Perth is in danger of missing out on a $1.85 billion property development and international trade platform as its billionaire backer sweats on a green light from the McGowan government.
The developer behind the World Trade Centre Perth proposal is investing its capital in other offshore locations as it’s kept waiting on a decision over a two-year-old bid to buy a plot of state-owned land in the city’s central business district.
World Trade Centre Holdings Cyprus, an international development platform controlled by Jordanian businessman Ghazi Abu Nahl, lodged an unsolicited bid to purchase a 1.9-hectare plot of land near Perth train station in February 2016.
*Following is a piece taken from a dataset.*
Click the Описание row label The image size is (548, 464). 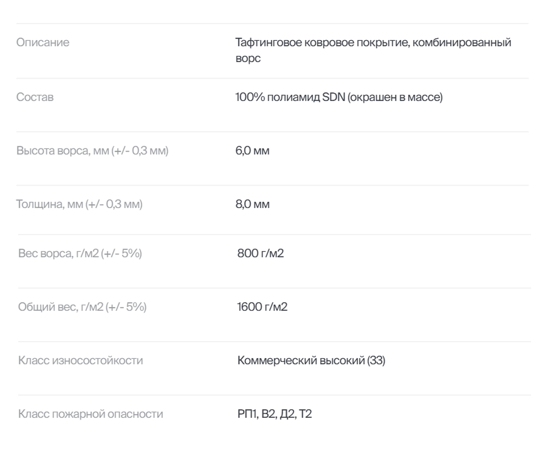(43, 43)
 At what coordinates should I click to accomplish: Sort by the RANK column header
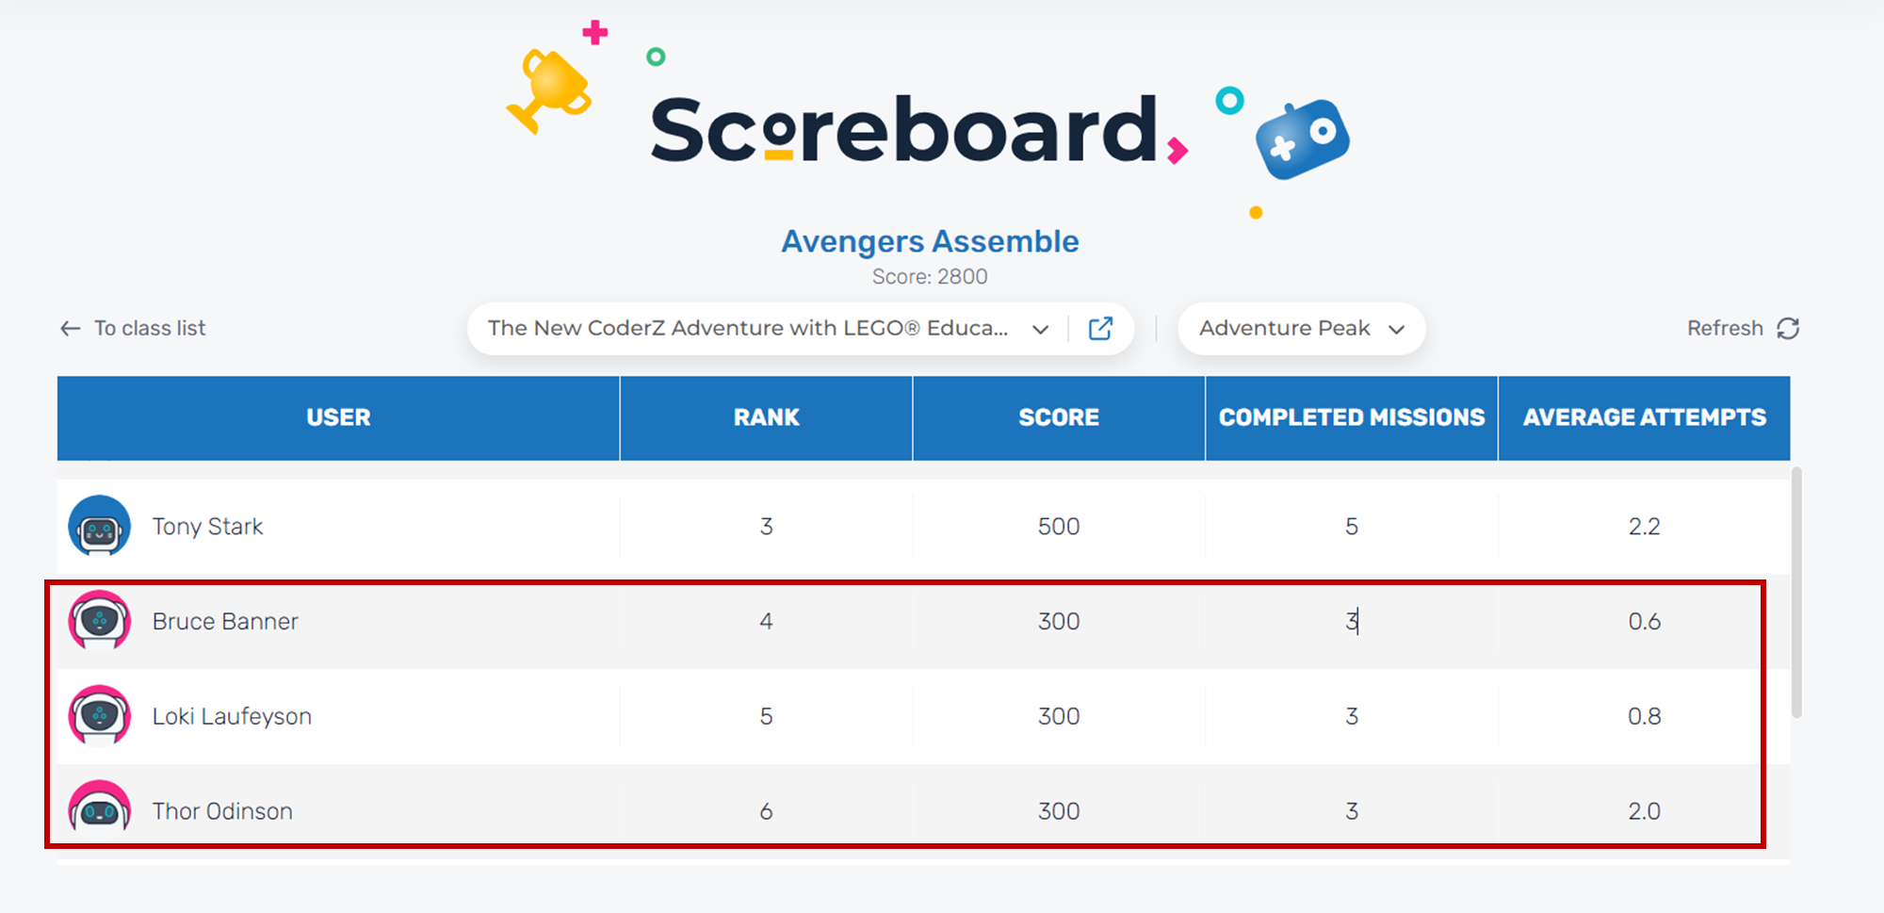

Buying the state-owned land and combining it with the old Megamart site at 30 Beaufort Street, which Mr Nahl acquired for $50 million, would allow for the development of a 3-hectare World Trade Centre complex.
Designed in Perth by global architecture firm Woods Bagot, the proposal comprised a 75-storey tower alongside a 35-storey building, containing offices, residential and short-stay apartments, a hotel and convention facilities, all designed to stimulate substantial cross-border trade and investment, supported by a network of 330 centres in 91 countries.
In January last year, the Barnett government announced the proposal had progressed to the second stage of the state government’s unsolicited bids process, which allows a proponent to provide specific details to facilitate the Department for Lands’ decision on whether to approve the transaction.
But progress has halted since a change of government in March last year, with Planning Minister Rita Saffioti telling Australia China Business Review cabinet had decided not to proceed to the second stage of the process.
“The decision was made on the basis that the state government is not in a position to fully consider a development at the site due to planning for our key transport policy, METRONET,” Ms Saffioti said.
Australia China Business Review understands the section of METRONET most affected the proposal is the long-awaited Morley-Ellenbrook train line, but the land may also be used for other rail extensions.
Tenders for concept planning of the Morley-Ellenbrook line closed in December but no firm date for the naming of a preferred proponent was announced.
A spokesperson for Ms Saffioti confirmed the Morley-Ellenbrook line remained on track for a construction start next year.
However, World Trade Centre Perth business development manager Neil Kidd told Australia China Business Review communication with the McGowan government had been one-sided, and a January deadline for an update on the bid had come and gone.
Mr Kidd said World Trade Centre Holdings Cyprus controlled 20 licences to create similar developments throughout Africa, the Middle East and China, with a lack of progress in Perth likely to lead the company to deploy its capital elsewhere.
Since September last year, Mr Kidd said World Trade Centre Holdings had made significant progress on a similar project in Fuzhou, Fujian Province, with the first sod turned within five months of submitting the proposal to planning authorities.
“Why focus on Perth if Perth doesn’t want it – that’s the reality of the situation,” Mr Kidd said.
“These things don’t require capital from government, but they require a government to want these things to work and to assist in making them work.”
Mr Kidd said World Trade Centre Holdings was aware the site was constrained by METRONET, but the developer was quite comfortable with the reality that it would have to tailor its design to suit.
However, Mr Kidd said what was not well-understood was that the development was much more than just another high-rise commercial proposal, and many had been distracted by the project’s immense scale, with a 75-storey tower that would become the tallest building in Perth.
Economic modelling submitted to the state government as part of the bid process showed World Trade Centre Perth would contribute around $3 billion to the WA economy during construction, create around 3,000 jobs and result in more than $100 million of recurrent income each year, Mr Kidd said.
“Nobody has engaged in the process with us to understand what it is,” he said.
“The last government finally understood that it’s not a property play, but the reality is, everyone wants to talk about the shoebox, but nobody wants to talk about the shoe.
“Anybody can design a building, anyone can build a building, these things can operate within pre-existing buildings, but it’s what it brings to the table, and the fact that it brings a linkage to WA business to all of the businesses in 330 locations in 91 countries.”
Mr Kidd said the establishment of a World Trade Centre in Perth would also result in substantially closer links with Chinese business, with 46 licences held in China, the most of any country in the world.
By comparison, there are 40 licences to operate World Trade Centre platforms in the United States, the next leading country.
“The Chinese get it, China has embraced it as its business-to-business platform, but we don’t seem to want to get it,” Mr Kidd said.
“Firstly, the government has to show that it actually wants to start something.
“So far, that hasn’t happened – that’s the reality of where we sit today.
“But I’m still hopeful that at some point, somebody in government is going to say ‘hey this is capable of delivering incredibly good things to Western Australia’.”